Read the records beneath this task and copy every line that contains the string "computer".

[Opening SUPPLIED RECORDS section]

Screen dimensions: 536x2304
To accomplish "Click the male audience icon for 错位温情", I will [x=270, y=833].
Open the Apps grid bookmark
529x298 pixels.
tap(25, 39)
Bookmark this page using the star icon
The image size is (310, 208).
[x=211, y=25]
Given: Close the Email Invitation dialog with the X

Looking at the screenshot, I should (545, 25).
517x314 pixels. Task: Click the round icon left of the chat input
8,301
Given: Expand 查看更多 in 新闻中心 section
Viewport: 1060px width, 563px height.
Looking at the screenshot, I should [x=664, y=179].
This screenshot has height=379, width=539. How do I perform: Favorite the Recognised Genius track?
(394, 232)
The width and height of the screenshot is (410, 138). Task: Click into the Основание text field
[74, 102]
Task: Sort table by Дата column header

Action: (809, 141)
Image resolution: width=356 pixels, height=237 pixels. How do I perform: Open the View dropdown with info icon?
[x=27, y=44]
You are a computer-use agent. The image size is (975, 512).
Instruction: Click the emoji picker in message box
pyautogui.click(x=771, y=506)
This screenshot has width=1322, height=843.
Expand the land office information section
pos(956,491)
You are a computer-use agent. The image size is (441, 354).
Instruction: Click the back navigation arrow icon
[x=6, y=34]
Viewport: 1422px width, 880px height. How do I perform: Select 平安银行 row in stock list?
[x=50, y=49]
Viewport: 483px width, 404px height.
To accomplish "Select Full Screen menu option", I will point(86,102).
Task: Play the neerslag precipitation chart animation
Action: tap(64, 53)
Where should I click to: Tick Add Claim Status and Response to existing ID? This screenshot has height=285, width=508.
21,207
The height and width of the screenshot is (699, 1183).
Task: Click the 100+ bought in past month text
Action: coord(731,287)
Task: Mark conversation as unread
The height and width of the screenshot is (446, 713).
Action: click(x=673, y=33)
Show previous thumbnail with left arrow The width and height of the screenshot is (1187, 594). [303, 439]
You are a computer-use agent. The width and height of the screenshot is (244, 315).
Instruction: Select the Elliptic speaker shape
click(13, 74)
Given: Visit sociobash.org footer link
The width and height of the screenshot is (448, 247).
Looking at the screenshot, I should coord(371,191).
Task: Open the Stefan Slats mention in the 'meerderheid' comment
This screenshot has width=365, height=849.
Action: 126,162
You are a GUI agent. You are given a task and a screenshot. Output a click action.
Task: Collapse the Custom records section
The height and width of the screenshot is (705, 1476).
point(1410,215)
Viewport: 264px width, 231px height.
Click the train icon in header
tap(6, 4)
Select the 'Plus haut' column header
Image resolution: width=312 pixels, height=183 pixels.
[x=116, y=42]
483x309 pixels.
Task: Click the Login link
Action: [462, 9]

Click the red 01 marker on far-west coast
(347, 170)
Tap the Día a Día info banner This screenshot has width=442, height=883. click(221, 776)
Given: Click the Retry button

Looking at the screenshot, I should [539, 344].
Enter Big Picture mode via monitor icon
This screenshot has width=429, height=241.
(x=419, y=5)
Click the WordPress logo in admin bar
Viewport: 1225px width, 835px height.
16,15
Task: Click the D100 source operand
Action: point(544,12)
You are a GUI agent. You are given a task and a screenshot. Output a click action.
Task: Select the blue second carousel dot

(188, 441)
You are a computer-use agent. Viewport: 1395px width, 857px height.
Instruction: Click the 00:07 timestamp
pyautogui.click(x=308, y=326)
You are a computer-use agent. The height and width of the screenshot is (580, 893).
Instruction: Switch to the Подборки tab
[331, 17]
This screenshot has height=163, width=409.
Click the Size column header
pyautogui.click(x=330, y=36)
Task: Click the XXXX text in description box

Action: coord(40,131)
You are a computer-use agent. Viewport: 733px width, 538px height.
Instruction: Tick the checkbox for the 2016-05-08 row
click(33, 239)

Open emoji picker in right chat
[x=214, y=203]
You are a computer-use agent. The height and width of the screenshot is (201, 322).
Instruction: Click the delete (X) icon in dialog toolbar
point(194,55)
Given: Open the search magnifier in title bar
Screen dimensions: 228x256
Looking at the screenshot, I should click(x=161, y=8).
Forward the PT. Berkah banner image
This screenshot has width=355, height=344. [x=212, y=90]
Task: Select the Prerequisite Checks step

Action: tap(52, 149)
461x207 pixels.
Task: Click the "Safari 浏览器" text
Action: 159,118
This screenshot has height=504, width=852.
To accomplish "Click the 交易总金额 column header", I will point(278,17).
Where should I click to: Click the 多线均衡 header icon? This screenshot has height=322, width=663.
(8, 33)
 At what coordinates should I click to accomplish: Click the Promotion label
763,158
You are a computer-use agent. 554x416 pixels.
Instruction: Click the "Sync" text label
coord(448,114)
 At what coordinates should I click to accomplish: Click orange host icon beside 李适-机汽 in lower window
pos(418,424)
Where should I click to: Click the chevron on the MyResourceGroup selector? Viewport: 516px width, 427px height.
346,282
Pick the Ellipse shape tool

[Closing SUPPLIED RECORDS section]

▶ WRITTEN SOLUTION
You are a computer-use agent. The image size is (975, 512).
You are a computer-use agent. The image size is (441, 354).
You are a computer-use agent. The width and height of the screenshot is (244, 315).
You are a computer-use agent. Viewport: 1395px width, 857px height.
You are a computer-use agent. The height and width of the screenshot is (580, 893).
You are a computer-use agent. Viewport: 733px width, 538px height.
You are a computer-use agent. The height and width of the screenshot is (201, 322).
You are a computer-use agent. 554x416 pixels.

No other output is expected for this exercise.